++++ DATASET RECORDS

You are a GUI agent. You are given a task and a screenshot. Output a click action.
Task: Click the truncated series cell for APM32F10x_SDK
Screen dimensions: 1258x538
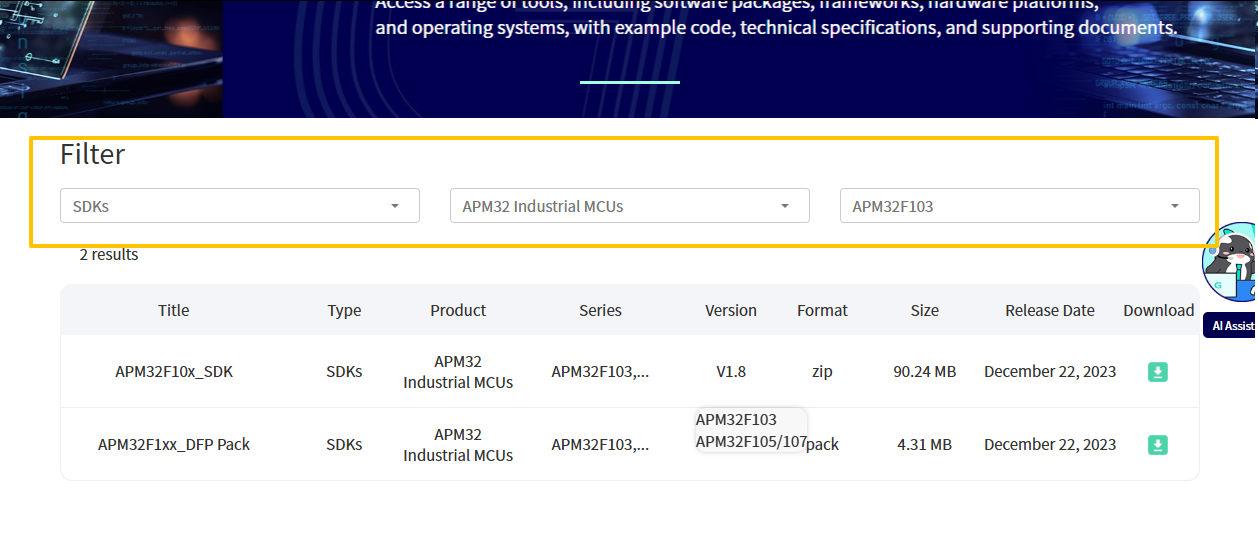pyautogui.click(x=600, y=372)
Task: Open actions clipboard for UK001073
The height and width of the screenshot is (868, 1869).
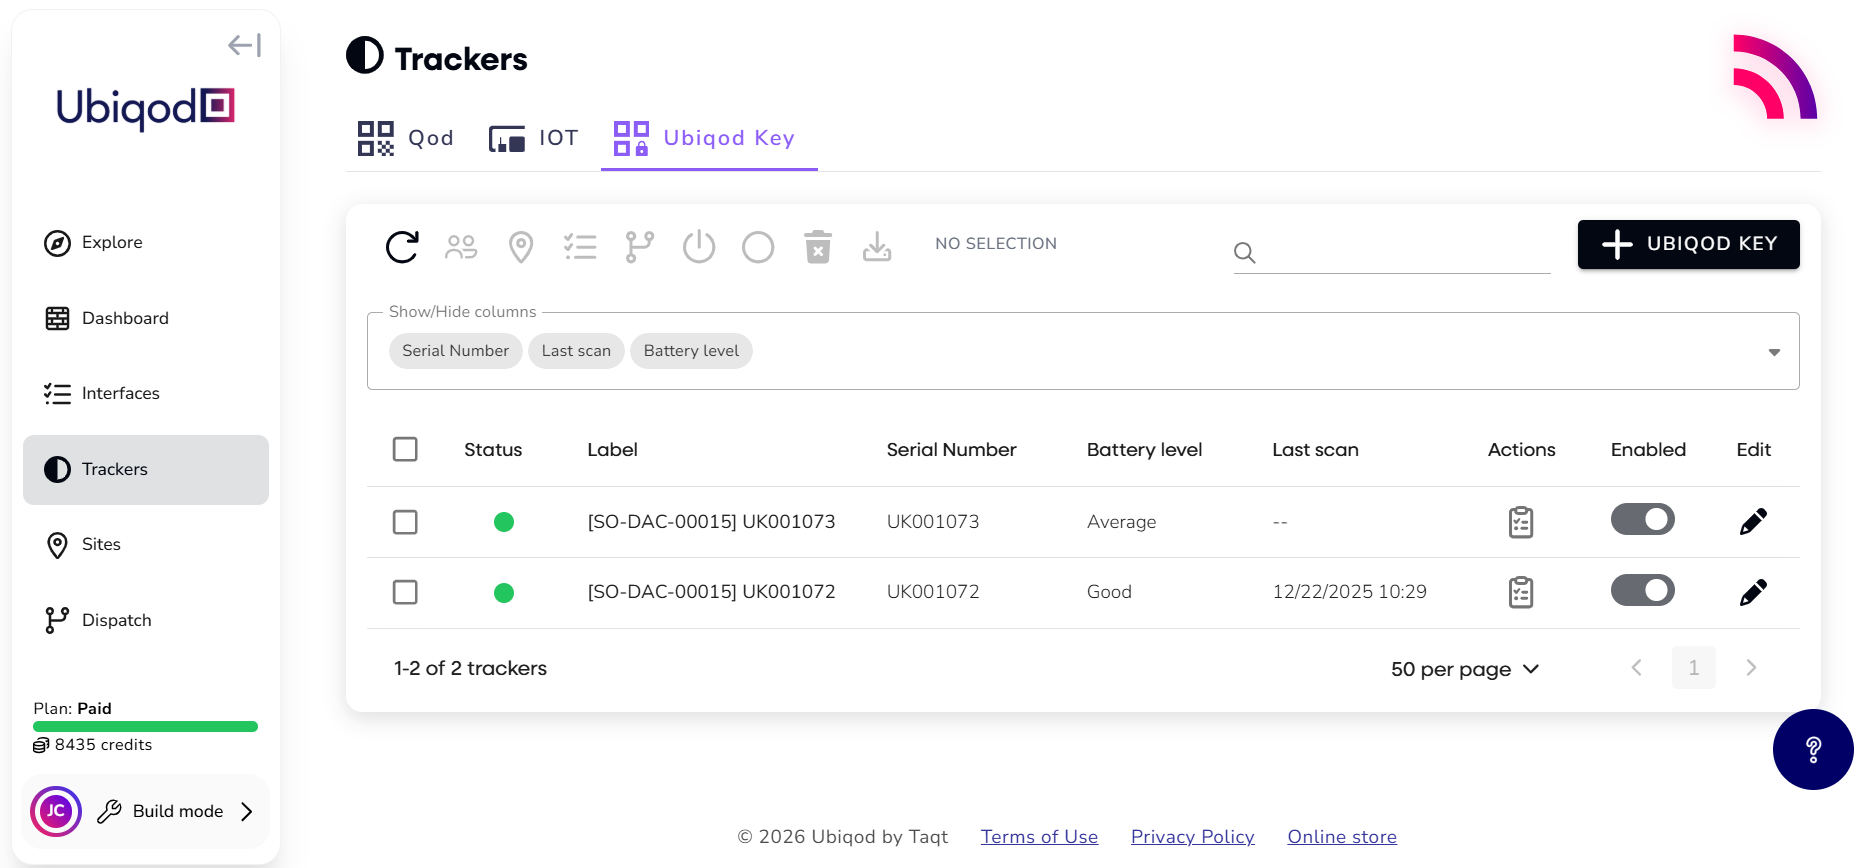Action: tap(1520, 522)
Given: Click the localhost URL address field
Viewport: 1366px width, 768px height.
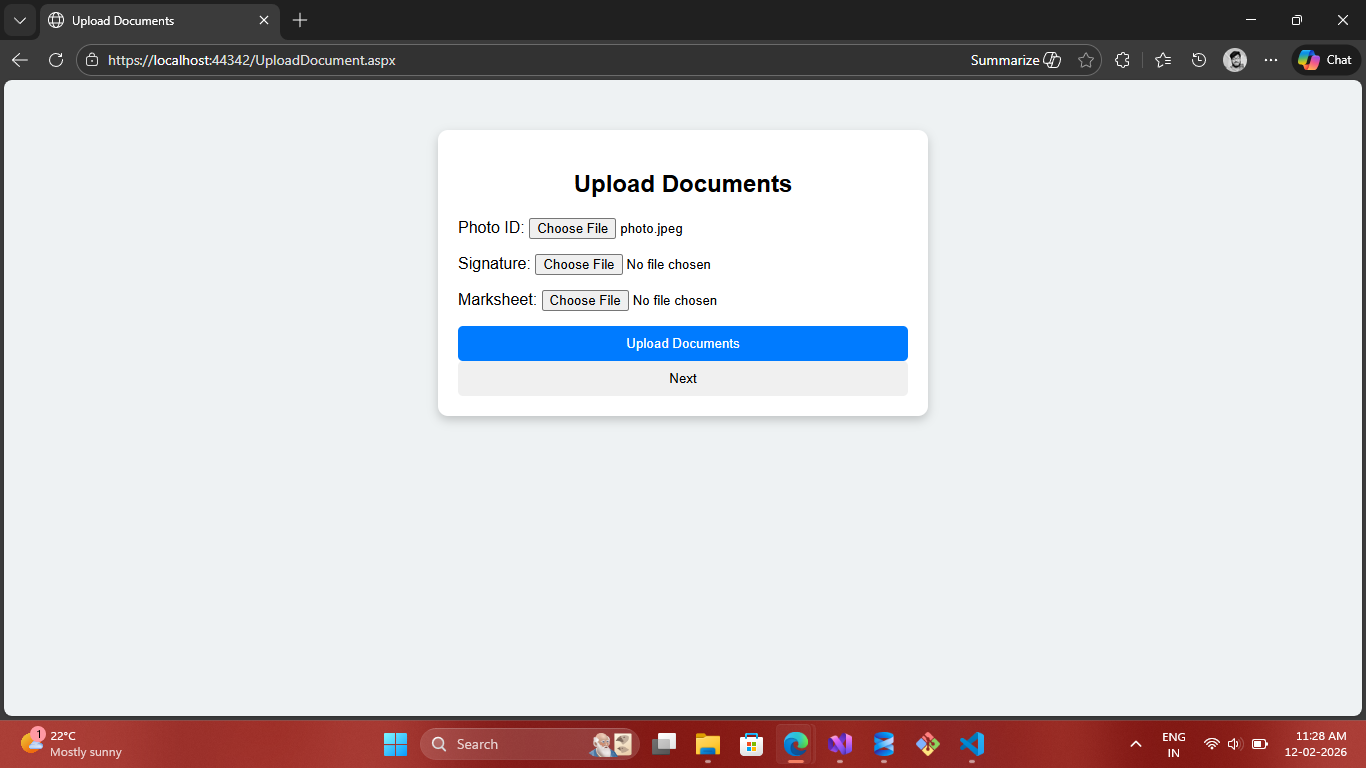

++++++++

__STATED PROBLEM__
Copy out every line in the entries above that contains the string "screenshot". Uppercase and lowercase must match.

__WRITTEN ANSWER__
You are a GUI agent. You are given a task and a screenshot. Output a click action.
The height and width of the screenshot is (868, 1869).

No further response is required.